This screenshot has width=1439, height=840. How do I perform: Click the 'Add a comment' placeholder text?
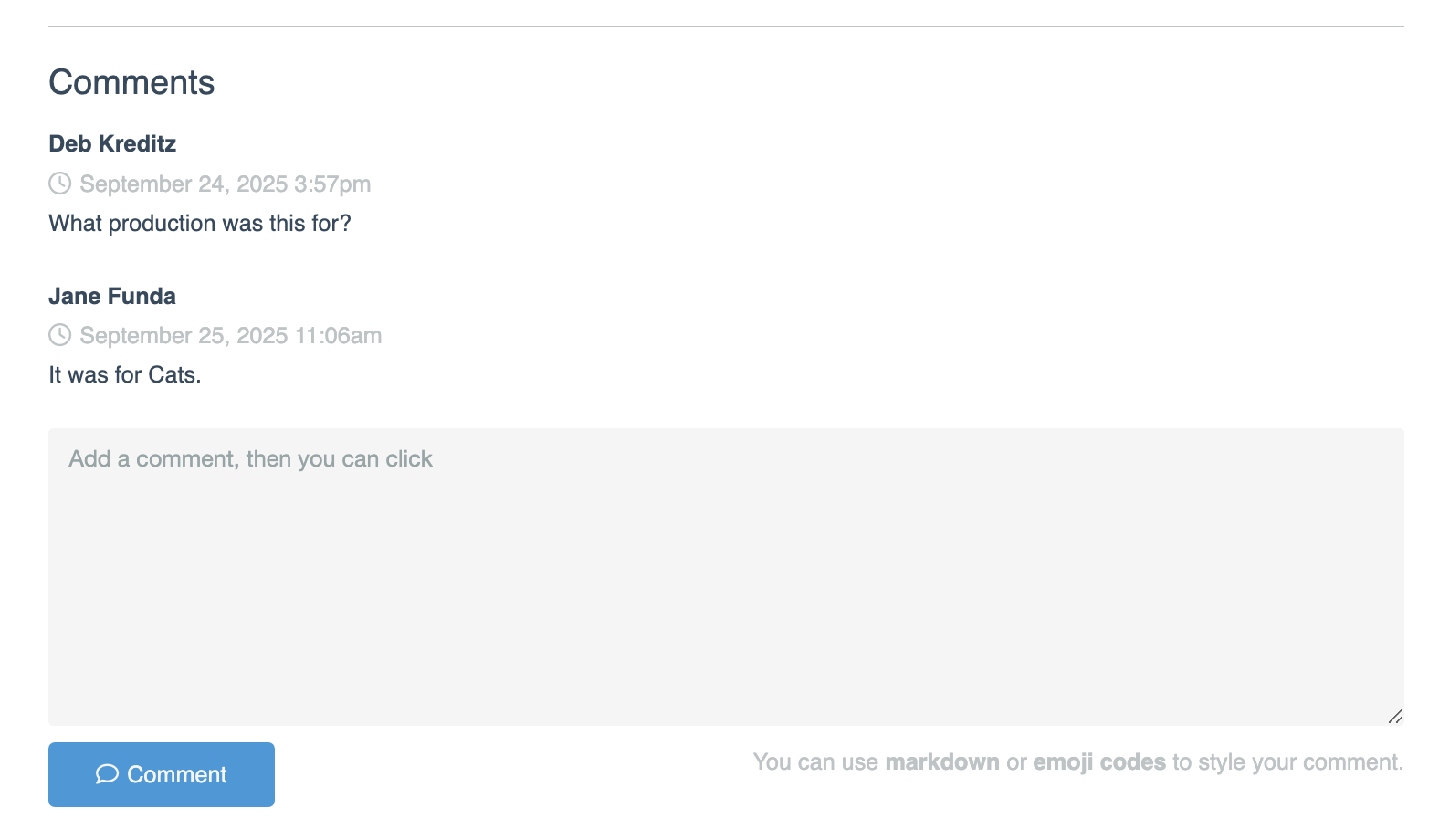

* * *

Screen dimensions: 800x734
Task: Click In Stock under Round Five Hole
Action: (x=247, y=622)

---

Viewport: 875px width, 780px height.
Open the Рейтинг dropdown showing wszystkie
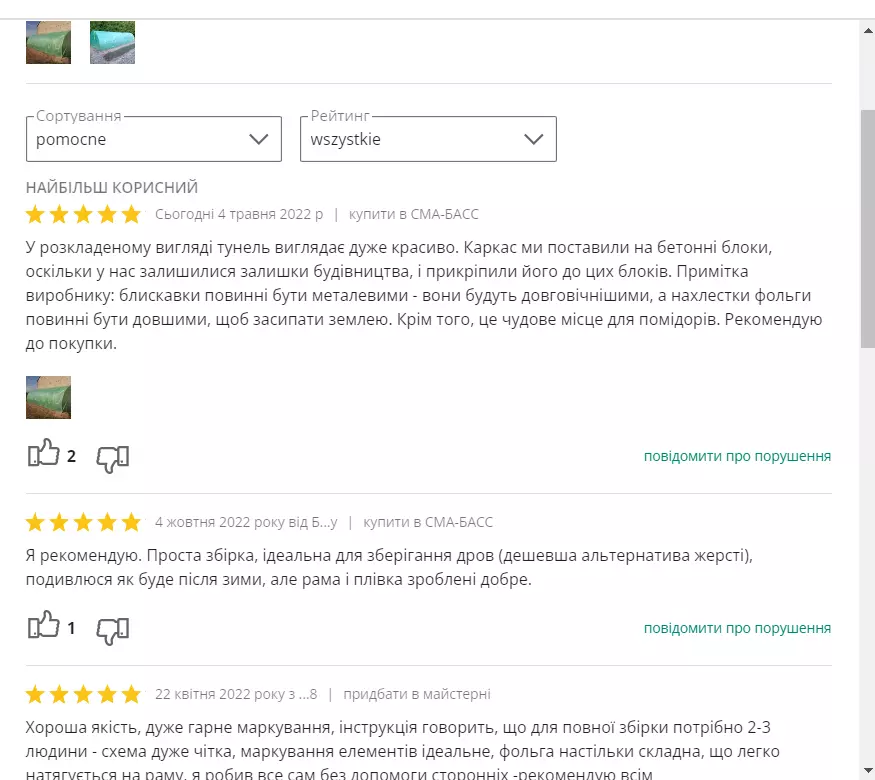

_REQUIRED WORK_
Taking the records above, retype every line from the one with "Viewport: 875px width, 780px height." down to the one with "Open the Рейтинг dropdown showing wszystkie", exactly and with nothing else.

_ANSWER BOX_
Viewport: 875px width, 780px height.
Open the Рейтинг dropdown showing wszystkie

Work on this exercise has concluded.